— start Quoted text —

To my utter amazement and shock, however, three minutes later I was 20 bucks in the hole. I lost that bet hands down. How did this 12-year-old non-scientist accomplish such an awesome feat? In one word: Music! More specifically it was Tom Lehrer's wild and crazy, Element Song that did the trick. Set to a rapid-fire beat, this tune indeed goes through all the elements.

Isn't it interesting, that nearly every student who's ever taken chemistry could seldom name all the elements despite hours and hours of focused studying? We're talking millions of chemistry students throughout the world, and I would wager that only a few are able to name all of them. Here was this 12-year- old student of mine, with some special needs mind you, and he knew the elements cold! Kudos to him, and to Mr. Lehrer for inventing such a wacky and wonderful tune. My student told me later that it only took him a few hours of listening and repeating the lines of the Element Song, to completely memorize it. Someone definitely needs to write a tune about Einstein's theory of relativity.

— end Quoted text —

• [Aim A]
Repeat the stretch of the Element Song passage from "To my utter" through "all the elements." word for word.
• [Aim B]
Write the next part of the Element Song passage, picking up right after its last sentence.
The data that comes next isn't needed.

— start Data block —

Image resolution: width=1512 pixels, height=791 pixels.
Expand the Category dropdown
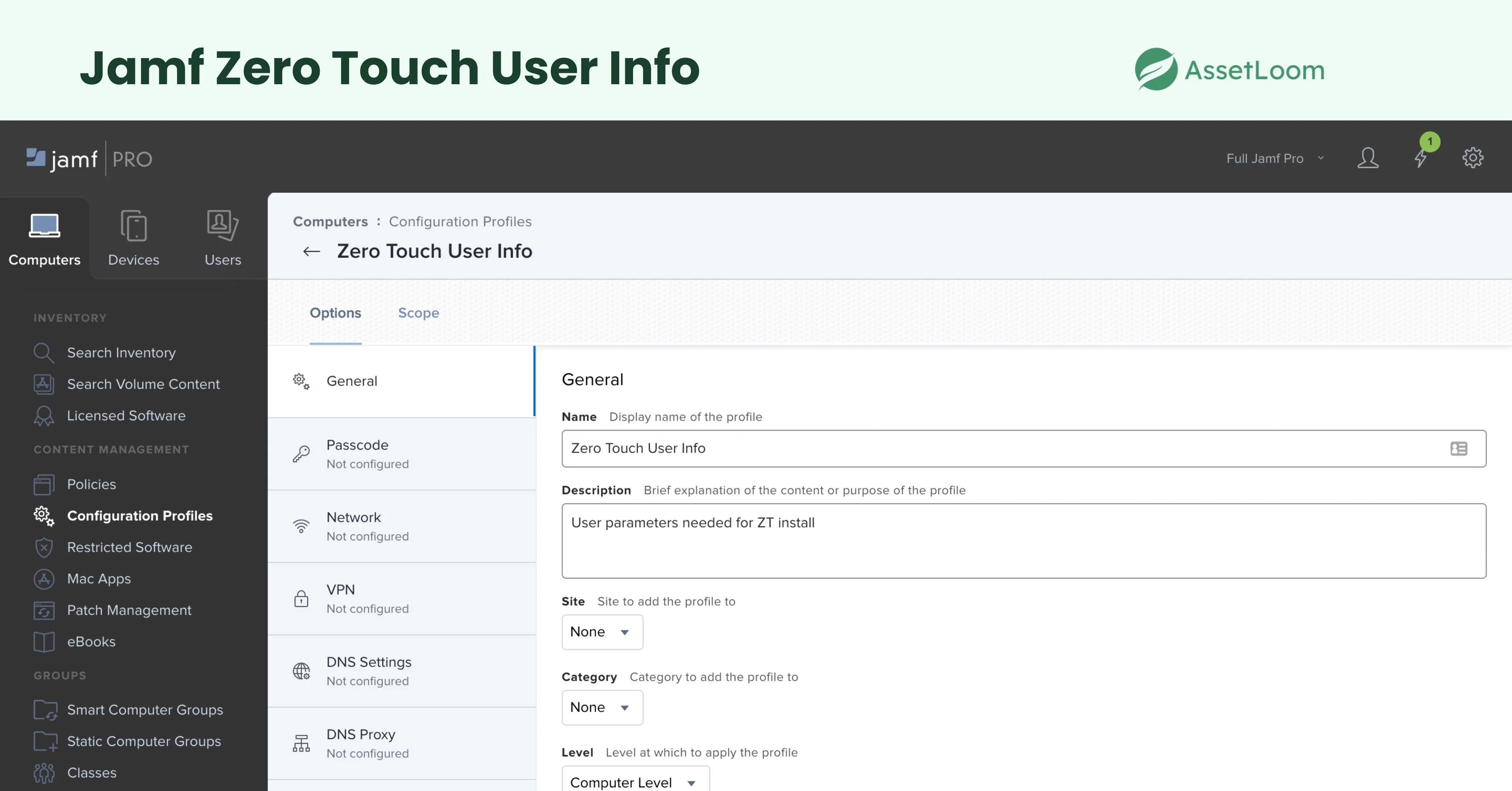(x=602, y=708)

— end Data block —

• [Exercise response A]
To my utter amazement and shock, however, three minutes later I was 20 bucks in the hole. I lost that bet hands down. How did this 12-year-old non-scientist accomplish such an awesome feat? In one word: Music! More specifically it was Tom Lehrer's wild and crazy, Element Song that did the trick. Set to a rapid-fire beat, this tune indeed goes through all the elements.

• [Exercise response B]
The most productive strategy is to actually involve everyone in the act of making music. In other words, rather than just listening to drums, they become drummers. I always tell parents and other educators, "teach your kids how to play an instrument, or two, or ten."

I make a concerted effort to learn from the latest hits. Usually, I listen to "their stations," (my student's), for ten minutes or so on the way to or from work. It's all part of job preparation. I've won over some very difficult students by simply bringing my guitar and knocking out a few hip tunes. This small investment of time has paid great dividends toward improving my relationship with students.

"There goes that white teacher who can play Stevie Wonder on his axe, (guitar)," someone would whisper as I walked through the hallways. "He break dances, too!"

They'd always talk just loud enough that I could catch it. Of course, I would take advantage of the situation and "throw a wave," (a break-dance maneuver, where the arms move in a wave-like fashion, beginning at one hand, moving up the same arm, across the shoulders, and concluding with the opposite hand). Tough kids? Yes. But also young adolescents who appreciate it when adults interact with them.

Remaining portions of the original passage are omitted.